» **REQUIRED TASK**: Could you give every line of the entries below as a JSON list of strings, one string per line, with blank lines skipped and the pictures left out?

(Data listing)
☆ ☆ ☆ ☆ ☆
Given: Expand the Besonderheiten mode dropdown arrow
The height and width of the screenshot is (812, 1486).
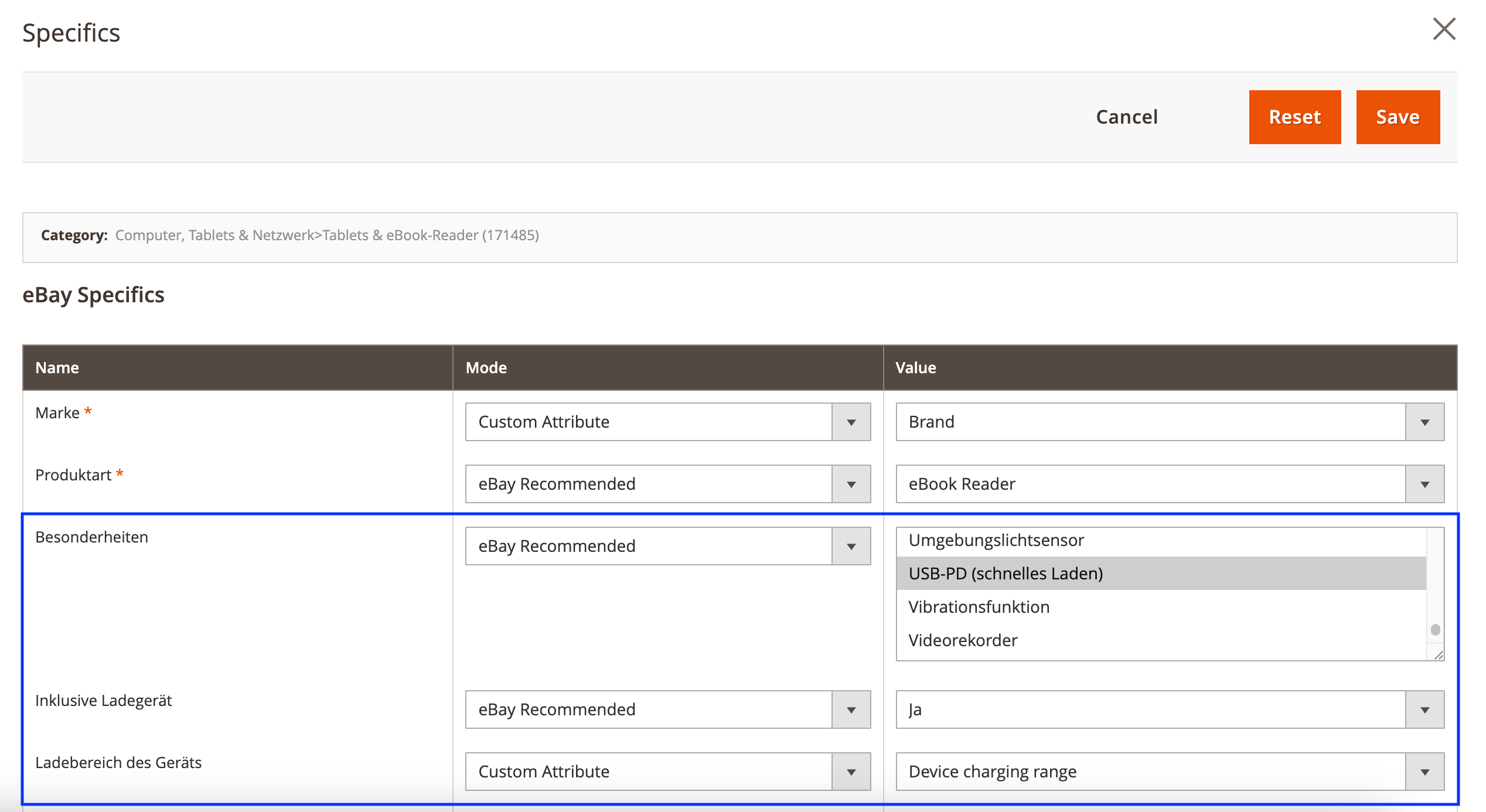Looking at the screenshot, I should pos(851,546).
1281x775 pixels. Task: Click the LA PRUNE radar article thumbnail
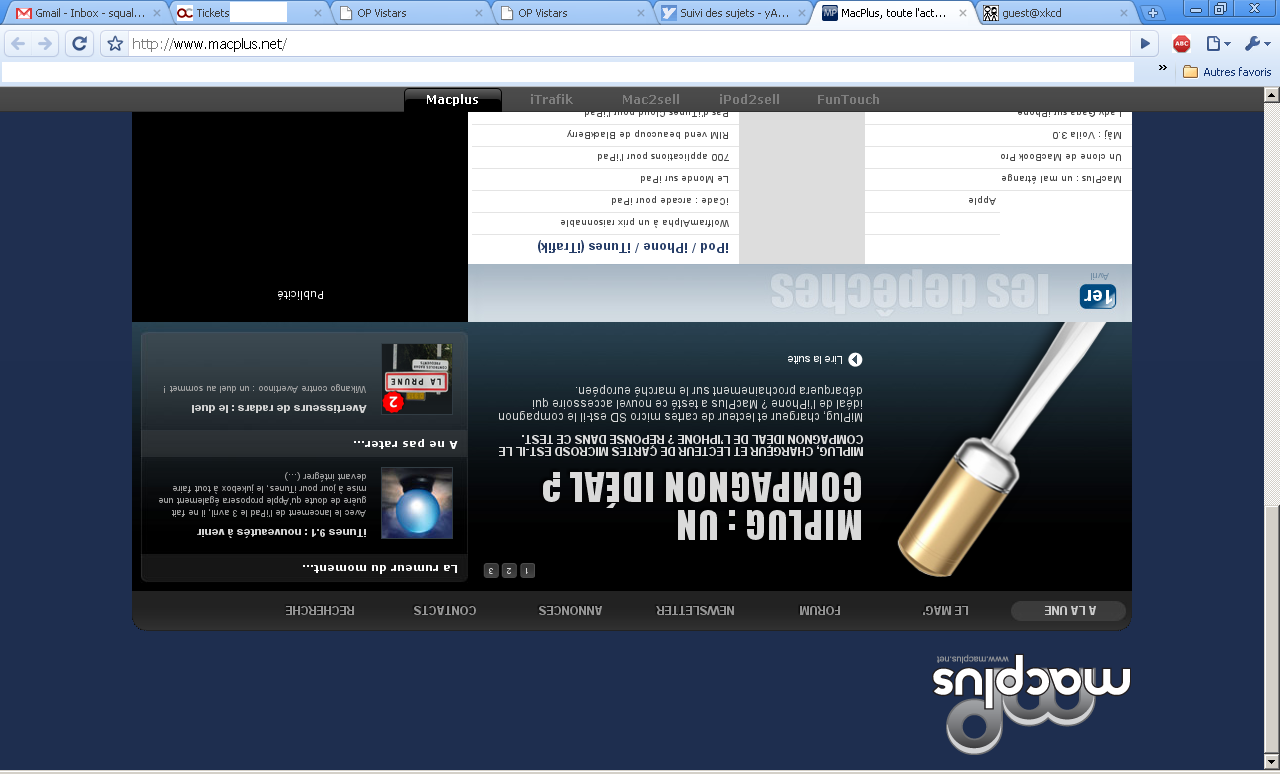click(416, 380)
☆ ☆ ☆ ☆ ☆
» **TASK RESPONSE**:
[
  "Given: Expand the Besonderheiten mode dropdown arrow",
  "The height and width of the screenshot is (812, 1486).",
  "Looking at the screenshot, I should pos(851,546).",
  "1281x775 pixels. Task: Click the LA PRUNE radar article thumbnail",
  "click(416, 380)"
]